Inserting (14) and (15) into (12) we obtain

$$\begin{aligned} \frac{dP(t,T)}{P(t-,T)}&= -\lambda _t dA(t) \\&\quad + \left( f(t,t) -\bar{a}(t,T) + \frac{1}{2}\parallel \bar{b}(t,T) \parallel ^2 \right) dt \\&\quad + \sum _{i \ge 0} \left( e^{f(t,t)}-1\right) w_i\delta _{u_i}(dt)\\&\quad - \int _{\mathbb {R}} \nu (\{t\})(e^{f(t,t)}-1) \lambda _t dA(t)+ dM^3_t \end{aligned}$$

with a local martingale \(M^3\). We obtain a \(Q^*\)-local martingale if and only if the drift vanishes. Next, we can separate between absolutely continuous and discrete part. The absolutely continuous part yields (10) and \(f(t,t)=r_t+\lambda _t\) \(dQ^*\otimes dt\)-almost surely. It remains to compute the discontinuous part, which is given by

$$\begin{aligned} \sum _{i:u_i \le t} P(u_i-,T) (e^{f(u_i,u_i)}-1) w_i- \sum _{0<s\le t} P(s-,T) e^{f(s,s)} \lambda _s \varDelta A(s), \end{aligned}$$

for \(0 \le t \le T \le T^*\). This yields \(\{s:\varDelta A(s)\ne 0\}\subset \{u_1,u_2,\dots \}\). The discontinuous part vanishes if and only if

$$\begin{aligned} {1}_{\{u_i \le T^*\wedge \tau \}}e^{- f(u_i,u_i)} w_i=&{1}_{\{u_i \le T^* \wedge \tau \}} \Big (w_i-\lambda _{u_i}\varDelta A(u_i)\Big ),\quad i \ge 1, \end{aligned}$$

which is equivalent to

$$\begin{aligned} {1}_{\{u_i \le T^*\wedge \tau \}} f(u_i,u_i) =&-{1}_{\{u_i \le T^* \wedge \tau \}} \log \frac{w_i-\lambda _{u_i}\varDelta A(u_i)}{w_i},\quad i \ge 1. \end{aligned}$$

We obtain (9) and the claim follows.

Example 1

(The Merton model) The paper [23] considers a simple capital structure of a firm, consisting only of equity and a zero-coupon bond with maturity \(U>0\). The firm defaults at U if the total market value of its assets is not sufficient to cover the liabilities.

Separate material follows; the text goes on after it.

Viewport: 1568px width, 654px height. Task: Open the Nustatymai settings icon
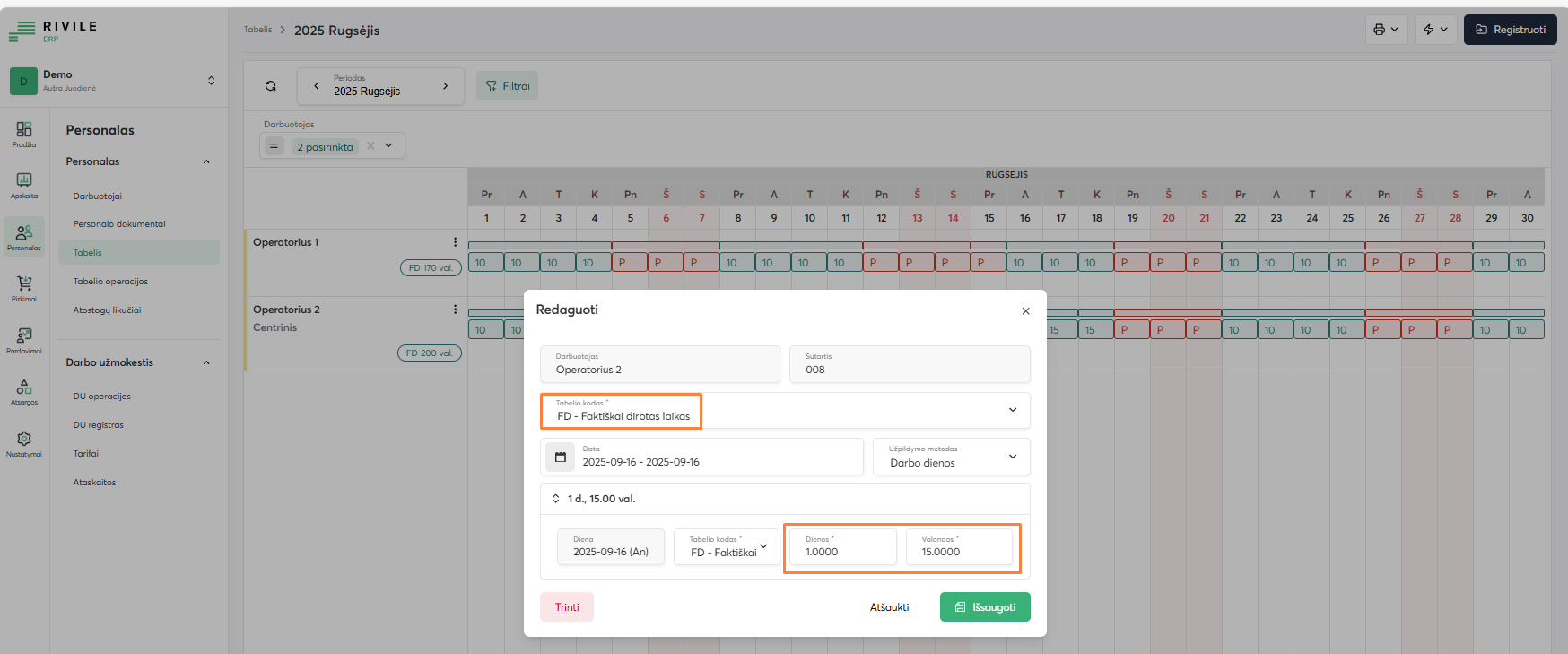[24, 440]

We are interested in setting up an arbitrage-free market for credit derivatives and consider a market of defaultable bonds P(tT), \(0 \le t \le T \le T^*\) with \(0< U \le T^*\) as basis for more complex derivatives. In a stylized form the Merton model can be represented by a Brownian motion W denoting the normalized logarithm of the firm’s assets, a constant \(K>0\) and the default time

$$ \tau = {\left\{ \begin{array}{ll} U &{} \text {if }W_U \le K \\ \infty &{} \text {otherwise}. \end{array}\right. }$$

Assume for simplicity a constant interest rate r and let \(\mathbb {F}\) be the filtration generated by W. Then \(P(t,T) =e^{-r(T-t)}\) whenever \(T<U\) because these bonds do not carry default risk. On the other hand, for \(t< U \le T \),

$$\begin{aligned} P(t,T)&= e^{-r(T-t)}E^*[{1}_{\{\tau >T\}}|{\mathscr {F}}_t]= e^{-r(T-t)} E^*[{1}_{\{\tau =\infty \}}|{\mathscr {F}}_t]= e^{-r(T-t)}\varPhi \bigg (\frac{W_t - K}{\sqrt{U-t}}\bigg ), \end{aligned}$$

where \(\varPhi \) denotes the cumulative distribution function of a standard normal random variable and \(E^*\) denotes the expectation with respect to \(Q^*\). For \(t\rightarrow U\) we recover \(P(U,U)={1}_{\{\tau =\infty \}}\). The derivation of representation (6) with \(\nu (du):=du+\delta _{U}(du)\) is straightforward. A simple calculation with

$$\begin{aligned} P(t,T)&= {1}_{\{\tau > t\}} \exp \bigg ( -\int _t^T f(t,u) du - f(t,U){1}_{\{t < U \le T\}} \bigg ) \end{aligned}$$
(16)

yields \(f(t,T)=r\) for \(T \not = U\) and

$$ f(t,U) =- \log \varPhi \bigg (\frac{W_t - K}{\sqrt{U-t}}\bigg ). $$

By Itô’s formula we obtain

$$\begin{aligned} b(t,U)&= - \frac{\varphi \bigg (\frac{W_t - K}{\sqrt{U-t}}\bigg )}{\varPhi \bigg (\frac{W_t - K}{\sqrt{U-t}}\bigg )}(U-t)^{-1/2}, \end{aligned}$$

and indeed, \(a(t,U)= \frac{1}{2}b^2(t,U).\) Note that the conditions for Proposition 1 hold and, the market consisting of the bonds P(tT) satisfies NAFL, as expected. More flexible models of arbitrage-free bond prices can be obtained if the market filtration \(\mathbb {F}\) is allowed to be more general, as we show in Sect. 3 on affine generalized Merton models.

Example 2

(An extension of the Black–Cox model) The model suggested in [4] uses a first-passage time approach to model credit risk. Default happens at the first time, when the firm value falls below a pre-specified boundary, the default boundary. We consider a stylized version of this approach and continue the Example 1. Extending the original approach, we include a zero-coupon bond with maturity U. The reduction of the firm value at U is equivalent to considering a default boundary with an upward jump at that time. Hence, we consider a Brownian motion W and the default boundary

$$ D(t) = D(0) + K {1}_{\{ U \ge t\}}, \quad t \ge 0, $$

with \(D(0)<0\), and let default be the first time when W hits D, i.e.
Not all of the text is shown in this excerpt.